→ **DIRECTIONS FOR THIS TASK**: Repeat each entry exactly.

→ **RECORD EXTRACTS**:
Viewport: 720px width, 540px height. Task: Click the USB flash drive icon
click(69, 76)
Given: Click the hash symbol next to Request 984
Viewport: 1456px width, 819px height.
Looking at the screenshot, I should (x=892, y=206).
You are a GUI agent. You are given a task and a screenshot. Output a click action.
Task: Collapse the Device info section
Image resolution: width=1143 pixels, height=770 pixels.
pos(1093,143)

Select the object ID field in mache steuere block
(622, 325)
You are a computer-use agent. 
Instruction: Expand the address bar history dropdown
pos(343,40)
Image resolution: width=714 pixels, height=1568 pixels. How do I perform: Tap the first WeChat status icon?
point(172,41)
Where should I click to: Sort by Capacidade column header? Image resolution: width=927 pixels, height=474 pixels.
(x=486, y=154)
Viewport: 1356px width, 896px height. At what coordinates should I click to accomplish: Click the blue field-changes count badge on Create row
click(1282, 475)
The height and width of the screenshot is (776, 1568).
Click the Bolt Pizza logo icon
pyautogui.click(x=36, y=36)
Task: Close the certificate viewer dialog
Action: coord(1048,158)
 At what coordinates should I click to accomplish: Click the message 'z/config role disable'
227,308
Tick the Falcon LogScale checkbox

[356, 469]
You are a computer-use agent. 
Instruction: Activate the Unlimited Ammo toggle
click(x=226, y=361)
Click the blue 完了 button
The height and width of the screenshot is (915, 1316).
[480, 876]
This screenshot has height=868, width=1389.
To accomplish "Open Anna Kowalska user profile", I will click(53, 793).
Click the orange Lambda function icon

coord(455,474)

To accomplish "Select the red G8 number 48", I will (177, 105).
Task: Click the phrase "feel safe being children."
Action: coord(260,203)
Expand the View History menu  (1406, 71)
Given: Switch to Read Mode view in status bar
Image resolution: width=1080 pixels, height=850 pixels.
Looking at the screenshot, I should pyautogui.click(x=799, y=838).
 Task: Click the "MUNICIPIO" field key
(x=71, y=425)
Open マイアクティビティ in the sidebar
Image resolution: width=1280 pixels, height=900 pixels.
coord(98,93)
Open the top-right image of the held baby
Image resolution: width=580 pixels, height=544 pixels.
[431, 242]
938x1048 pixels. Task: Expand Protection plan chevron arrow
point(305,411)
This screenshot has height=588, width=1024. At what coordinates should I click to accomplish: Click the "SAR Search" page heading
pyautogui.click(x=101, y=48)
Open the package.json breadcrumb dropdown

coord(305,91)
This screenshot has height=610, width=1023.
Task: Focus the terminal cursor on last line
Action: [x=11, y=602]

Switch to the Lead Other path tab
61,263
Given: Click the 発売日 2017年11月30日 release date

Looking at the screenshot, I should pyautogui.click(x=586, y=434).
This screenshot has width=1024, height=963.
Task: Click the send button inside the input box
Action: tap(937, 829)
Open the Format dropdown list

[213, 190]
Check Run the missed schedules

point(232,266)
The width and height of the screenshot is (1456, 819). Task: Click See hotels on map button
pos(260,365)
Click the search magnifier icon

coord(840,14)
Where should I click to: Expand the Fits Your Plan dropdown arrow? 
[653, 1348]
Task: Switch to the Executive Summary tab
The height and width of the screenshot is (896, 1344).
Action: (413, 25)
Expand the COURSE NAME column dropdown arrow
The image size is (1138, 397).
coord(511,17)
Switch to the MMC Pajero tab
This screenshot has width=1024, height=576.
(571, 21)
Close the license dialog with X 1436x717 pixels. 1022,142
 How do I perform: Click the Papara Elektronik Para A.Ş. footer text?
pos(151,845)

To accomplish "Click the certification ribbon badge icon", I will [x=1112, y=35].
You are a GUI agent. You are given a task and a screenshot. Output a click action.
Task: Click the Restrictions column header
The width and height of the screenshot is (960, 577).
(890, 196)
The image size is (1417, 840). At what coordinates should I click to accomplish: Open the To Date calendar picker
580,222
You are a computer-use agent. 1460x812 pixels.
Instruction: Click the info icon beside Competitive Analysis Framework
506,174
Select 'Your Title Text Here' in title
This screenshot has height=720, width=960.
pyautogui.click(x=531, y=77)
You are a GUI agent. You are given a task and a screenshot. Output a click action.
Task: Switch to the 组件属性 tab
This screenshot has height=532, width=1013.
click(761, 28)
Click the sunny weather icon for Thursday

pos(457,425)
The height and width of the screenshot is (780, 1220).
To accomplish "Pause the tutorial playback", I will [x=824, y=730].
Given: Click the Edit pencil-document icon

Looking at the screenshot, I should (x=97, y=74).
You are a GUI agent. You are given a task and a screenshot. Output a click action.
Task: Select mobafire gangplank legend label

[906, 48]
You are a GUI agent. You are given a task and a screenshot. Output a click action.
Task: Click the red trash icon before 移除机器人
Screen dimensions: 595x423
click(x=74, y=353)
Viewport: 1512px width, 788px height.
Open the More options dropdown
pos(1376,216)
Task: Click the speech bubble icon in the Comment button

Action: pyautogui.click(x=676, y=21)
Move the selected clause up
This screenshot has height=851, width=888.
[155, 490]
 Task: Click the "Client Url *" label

→ **TASK OUTPUT**:
Viewport: 720px width, 540px height. Task: Click the USB flash drive icon
click(69, 76)
Given: Click the hash symbol next to Request 984
Viewport: 1456px width, 819px height.
Looking at the screenshot, I should (x=892, y=206).
You are a GUI agent. You are given a task and a screenshot. Output a click action.
Task: Collapse the Device info section
Image resolution: width=1143 pixels, height=770 pixels.
pos(1093,143)

Select the object ID field in mache steuere block
(622, 325)
You are a computer-use agent. 
Instruction: Expand the address bar history dropdown
pos(343,40)
Image resolution: width=714 pixels, height=1568 pixels. How do I perform: Tap the first WeChat status icon?
point(172,41)
Where should I click to: Sort by Capacidade column header? Image resolution: width=927 pixels, height=474 pixels.
(x=486, y=154)
Viewport: 1356px width, 896px height. At what coordinates should I click to accomplish: Click the blue field-changes count badge on Create row
click(1282, 475)
The height and width of the screenshot is (776, 1568).
Click the Bolt Pizza logo icon
pyautogui.click(x=36, y=36)
Task: Close the certificate viewer dialog
Action: coord(1048,158)
 At what coordinates should I click to accomplish: Click the message 'z/config role disable'
227,308
Tick the Falcon LogScale checkbox

[356, 469]
You are a computer-use agent. 
Instruction: Activate the Unlimited Ammo toggle
click(x=226, y=361)
Click the blue 完了 button
The height and width of the screenshot is (915, 1316).
[480, 876]
This screenshot has height=868, width=1389.
To accomplish "Open Anna Kowalska user profile", I will click(53, 793).
Click the orange Lambda function icon

coord(455,474)

To accomplish "Select the red G8 number 48", I will (177, 105).
Task: Click the phrase "feel safe being children."
Action: coord(260,203)
Expand the View History menu  (1406, 71)
Given: Switch to Read Mode view in status bar
Image resolution: width=1080 pixels, height=850 pixels.
Looking at the screenshot, I should pyautogui.click(x=799, y=838).
 Task: Click the "MUNICIPIO" field key
(x=71, y=425)
Open マイアクティビティ in the sidebar
Image resolution: width=1280 pixels, height=900 pixels.
coord(98,93)
Open the top-right image of the held baby
Image resolution: width=580 pixels, height=544 pixels.
[431, 242]
938x1048 pixels. Task: Expand Protection plan chevron arrow
point(305,411)
This screenshot has height=588, width=1024. At what coordinates should I click to accomplish: Click the "SAR Search" page heading
pyautogui.click(x=101, y=48)
Open the package.json breadcrumb dropdown

coord(305,91)
This screenshot has height=610, width=1023.
Task: Focus the terminal cursor on last line
Action: [x=11, y=602]

Switch to the Lead Other path tab
61,263
Given: Click the 発売日 2017年11月30日 release date

Looking at the screenshot, I should pyautogui.click(x=586, y=434).
This screenshot has width=1024, height=963.
Task: Click the send button inside the input box
Action: tap(937, 829)
Open the Format dropdown list

[213, 190]
Check Run the missed schedules

point(232,266)
The width and height of the screenshot is (1456, 819). Task: Click See hotels on map button
pos(260,365)
Click the search magnifier icon

coord(840,14)
Where should I click to: Expand the Fits Your Plan dropdown arrow? 
[653, 1348]
Task: Switch to the Executive Summary tab
The height and width of the screenshot is (896, 1344).
Action: (413, 25)
Expand the COURSE NAME column dropdown arrow
The image size is (1138, 397).
coord(511,17)
Switch to the MMC Pajero tab
This screenshot has width=1024, height=576.
(571, 21)
Close the license dialog with X 1436x717 pixels. 1022,142
 How do I perform: Click the Papara Elektronik Para A.Ş. footer text?
pos(151,845)

To accomplish "Click the certification ribbon badge icon", I will [x=1112, y=35].
You are a GUI agent. You are given a task and a screenshot. Output a click action.
Task: Click the Restrictions column header
The width and height of the screenshot is (960, 577).
(890, 196)
The image size is (1417, 840). At what coordinates should I click to accomplish: Open the To Date calendar picker
580,222
You are a computer-use agent. 1460x812 pixels.
Instruction: Click the info icon beside Competitive Analysis Framework
506,174
Select 'Your Title Text Here' in title
This screenshot has height=720, width=960.
pyautogui.click(x=531, y=77)
You are a GUI agent. You are given a task and a screenshot. Output a click action.
Task: Switch to the 组件属性 tab
This screenshot has height=532, width=1013.
click(761, 28)
Click the sunny weather icon for Thursday

pos(457,425)
The height and width of the screenshot is (780, 1220).
To accomplish "Pause the tutorial playback", I will [x=824, y=730].
Given: Click the Edit pencil-document icon

Looking at the screenshot, I should (x=97, y=74).
You are a GUI agent. You are given a task and a screenshot. Output a click action.
Task: Select mobafire gangplank legend label

[906, 48]
You are a GUI agent. You are given a task and a screenshot. Output a click action.
Task: Click the red trash icon before 移除机器人
Screen dimensions: 595x423
click(x=74, y=353)
Viewport: 1512px width, 788px height.
Open the More options dropdown
pos(1376,216)
Task: Click the speech bubble icon in the Comment button

Action: pyautogui.click(x=676, y=21)
Move the selected clause up
This screenshot has height=851, width=888.
[155, 490]
 Task: Click the "Client Url *" label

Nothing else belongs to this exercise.